My experience is different. I'm not a felon but I come across them in the workplace fairly often as an internal investigator. We have infosec personnel working for us with nonviolent sex offender convictions who also maintain security clearances (defense contractor). Life does not end with a conviction; don't wear a sandwich board broadcasting it but honesty goes a long way. It's the lies that I'll eventually hang you with.

Go west if you can. If you're on the east coast it's hell. The "liability" concerns are (IME) a pervasive east-coast racist myth from the 60s, but it's a real threat. The same justification was used to expand routine drug screening from forklift operators and truck drivers to keyboard jockeys. Equifax did drug testing of white-collar employees and did not hire criminals; so much for their liability and reputation following the worst data breach in history. It's all bullshit; both justifications are veiled cause to not hire blacks.

Mind your co-workers inclined to cyberstalk everyone around them and using your skeletons to raise PR hell to advance their own career. We've unfortunately thrown employees under the bus due to public outcry. Social "justice" in action! (What was the prison sentence for, if not justice...?)

There's some decent but counterintuitive advice in here, OP: have you tried applying to a job with a clearance requirement? That way your past gets (should get) evaluated within a defined decision making framework, instead of by a spooked recruiter using their lizard brain.
The point of security is to remove trust as a requirement.

Poster could say, “you don’t need to trust me, that’s the point of {insert product or service}”.

OP is doing "SecOps" which is incident response and security automation. The service includes him as a moving part.
You could also consider working as a consultant or external pen tester. When we hired our pen testers, we did not run background checks on them, not least because they have no access to customer data so it's much less of a concern.
If the people you're paying to find weaknesses in the security system are assuredly never going to find a way to access internal data then how did you conclude you needed a pen tester in the first place? I mean, it's probably the right conclusion but only precisely because they'd find a way to access things they shouldn't be able to.
It's relatively common to have pen testers attack a cloned environment w/ sanitized data. This is especially true in cases where your policies (or those you've agreed to from customers) require you to present evidence that you are having a pen test done every X years.
access to live data for testing is also a compliance question -- as in, don't do it, and why are you doing it?
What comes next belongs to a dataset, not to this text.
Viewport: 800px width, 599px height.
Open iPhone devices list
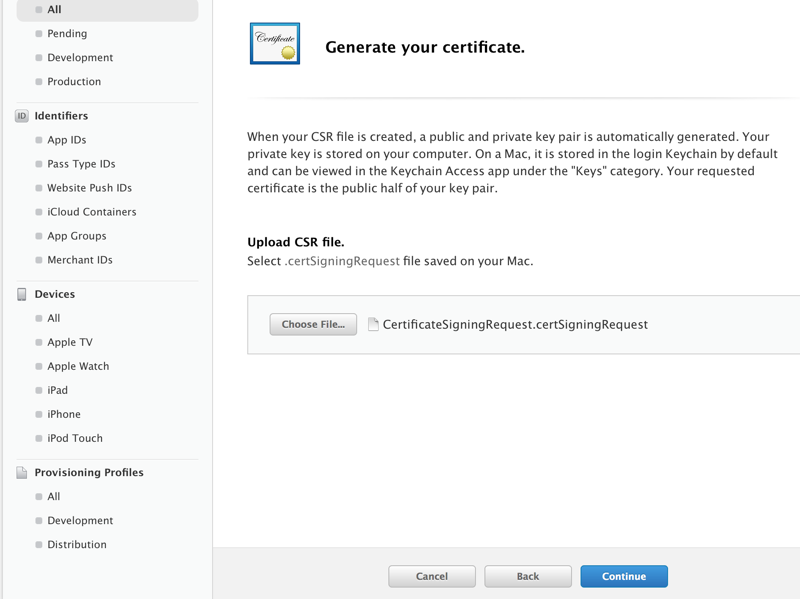tap(64, 414)
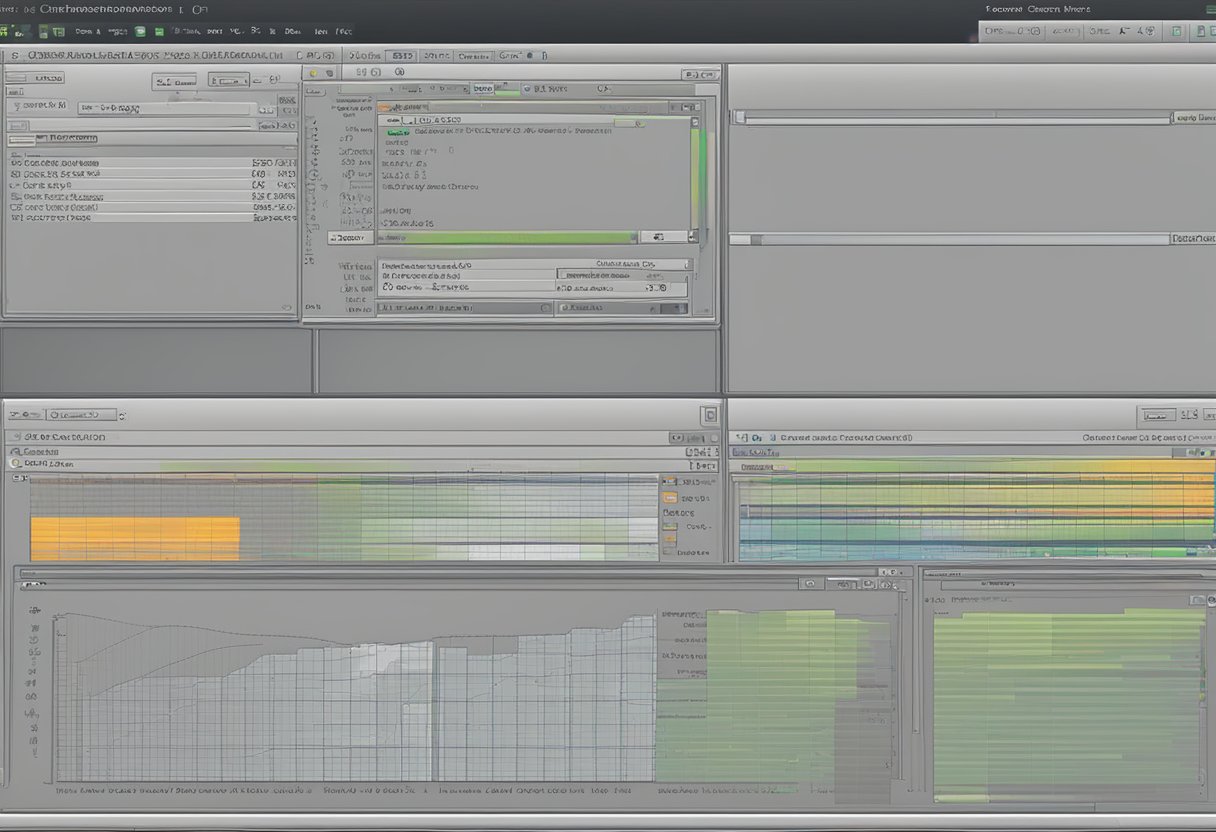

why are you not using cloned or dummy data?

We spin up a clone of prod and point them at that.

Certainly if a weakness is found in the clone it's also present in prod, but that's what contracts are for. And we also review logs to make sure.
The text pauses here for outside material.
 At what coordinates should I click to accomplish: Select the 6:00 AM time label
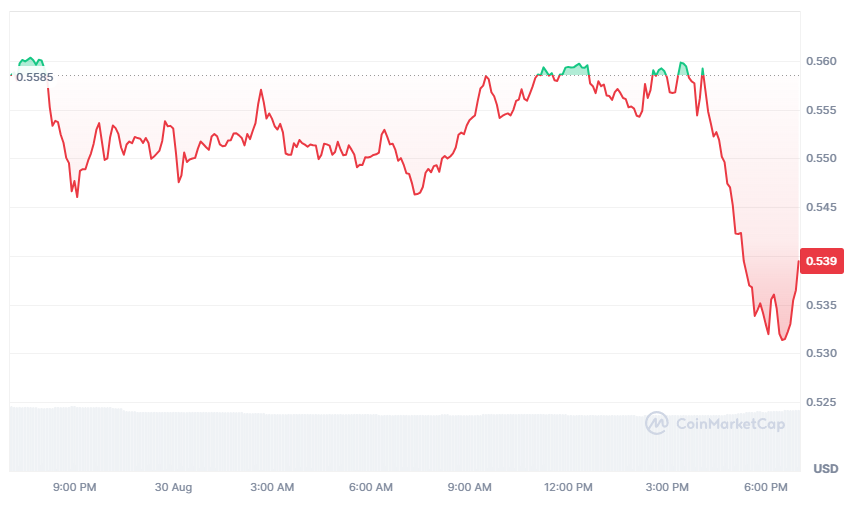371,487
edit: a clone of prod w/ only test data in it, not prod data.

How do you know what you are looking for in the logs?

If you have the foresight to be able to recognize a malicious action from the logs, why not have the software block those actions from the start?

We log all accesses and flows. So eg if our pentesters found a vulnerability in an endpoint, we can retrieve every post against that endpoint and (1) verify the pentesters didn't exploit it against prod, and (2) verify that it hasn't been exploited by anyone else.
Of course, that only works if the vulnerability is reported. There is no reason for the malicious actor to report the vulnerability they have chosen to exploit.
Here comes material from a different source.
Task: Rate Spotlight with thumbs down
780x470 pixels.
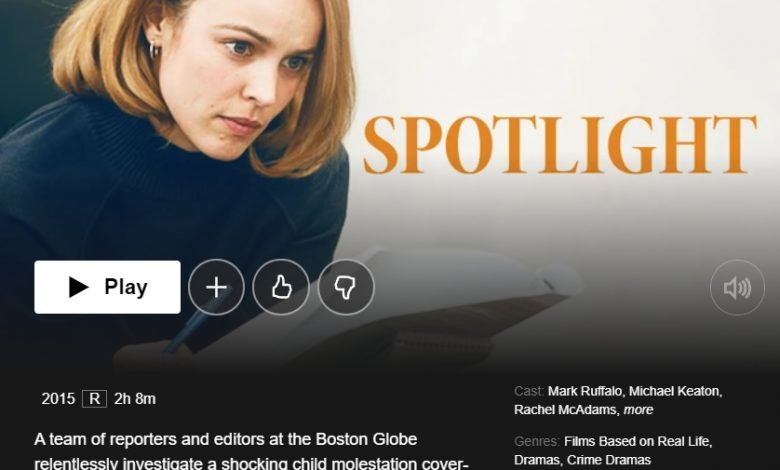Action: [x=346, y=287]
What percentage of the vulnerabilities discovered are independently discovered by multiple pen testers?

It could have been for a service that was not in production yet, and in an isolated environment.
You said in your post it was not drug-related, but here you say it was a bad psychedelic trip. Which is true?
I meant drug sales, thank you I updated
“Gotcha! No hire!”
You should try to petition your state governor office to get the felony removed. It is a long time consuming process and will likely need help from a lawyer, but I have friends that have successfully gotten their felony removed after several years of diligently trying again, and of course good behavior in the mean time. It may never happen, but might as well give it a shot, it can’t hurt.